Developers
Observability is crucial for developers as it enhances productivity, improves application performance, and drives business success through better decision-making and faster issue resolution. This guide provides best practices and recommendations for leveraging observability effectively.
Why Observability Matters for Developers
Developers use observability for several key purposes:
- Quick Issue Identification and Resolution:
- Observability allows developers to identify and diagnose issues quickly, reducing the time to resolve problems (MTTR) and improving overall software delivery performance
- It helps developers understand how their systems behave in production, enabling them to make informed decisions and improve operations
- Improve Customer Experience:
- By analyzing system behavior, developers can optimize performance and reliability, leading to better customer experiences and increased user satisfaction
- Observability tools help monitor user interactions, allowing developers to identify and address UI/UX issues promptly
- Enhanced Team Efficiency and Innovation:
- Observability platforms provide a single source of truth for operational data, facilitating cross-team collaboration and reducing troubleshooting time
- Developers can focus more on innovation and less on manual debugging, thanks to automated insights and alerts
- Data-Driven Decision Making:
- Observability provides detailed insights into system performance, enabling developers to make data-driven decisions about code improvements and resource allocation
- It helps organizations optimize investments and accelerate time to market by identifying areas for improvement
- Complexity Management:
- Observability helps manage the complexity of modern cloud-native and multi-cloud environments by providing a comprehensive view of system interdependencies
- It allows developers to distill complexity and focus on relevant data, promoting more efficient development processes
Best practices for code quality
-
Monitor Issue Tracking Metrics:
- Use tools like JIRA or Trello or other issue tracking platforms to track metrics such as:
- How many times a ticket moves from code review to test review and back to in progress. A high number may indicate lack of skills, high complexity, or inadequate tooling.

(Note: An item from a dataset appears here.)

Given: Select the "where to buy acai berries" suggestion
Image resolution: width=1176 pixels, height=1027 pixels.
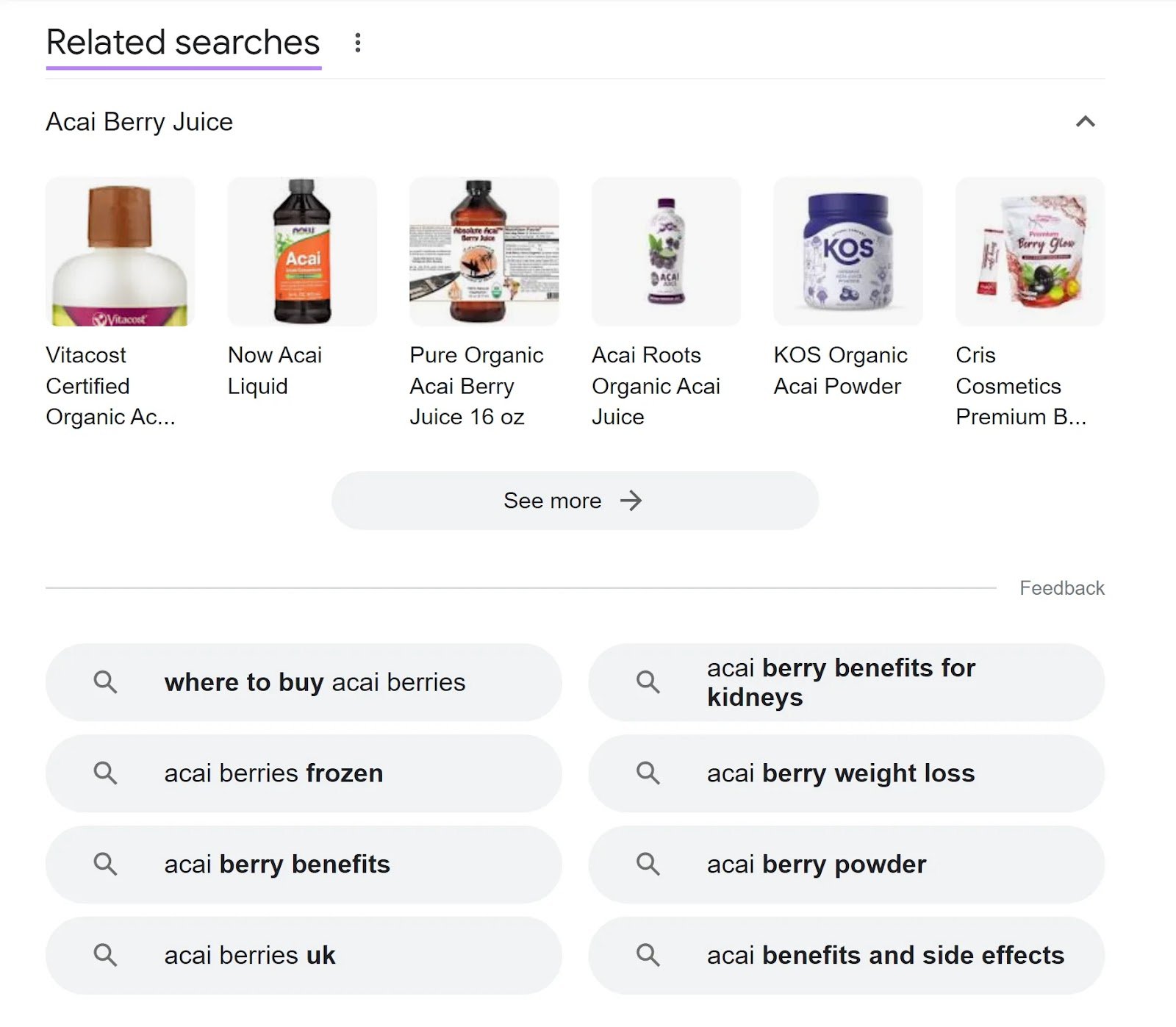Looking at the screenshot, I should tap(315, 682).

- How many times a ticket is blocked due to external dependencies. A high number could indicate high coupling between dependencies and/or high complexity.
- Recommendations:
- Use a tool like Amazon Q Developer to boost productivity and code quality with automated code reviews. Amazon Q Developer can speed up software development tasks by up to 80%, contributes to higher-quality code by reducing the likelihood of human error during rapid development cycles.
- Schedule regular reviews of metrics as part of retrospectives to identify improvements and foster a mindset of continuous improvement
- Use tools like JIRA or Trello or other issue tracking platforms to track metrics such as:
-
Instrument Code for Performance Metrics:
- Instrument your code to be able to measure the following which provide an indirect measure of code quality by assessing the performance efficiency and scalability of the code implementation
- RED Method: Monitor Requests, Errors, and Duration for microservices. This provides insights into service performance and reliability.
- USE Method: Track Utilization, Saturation, and Errors for system resources. This helps identify bottlenecks and resource constraints.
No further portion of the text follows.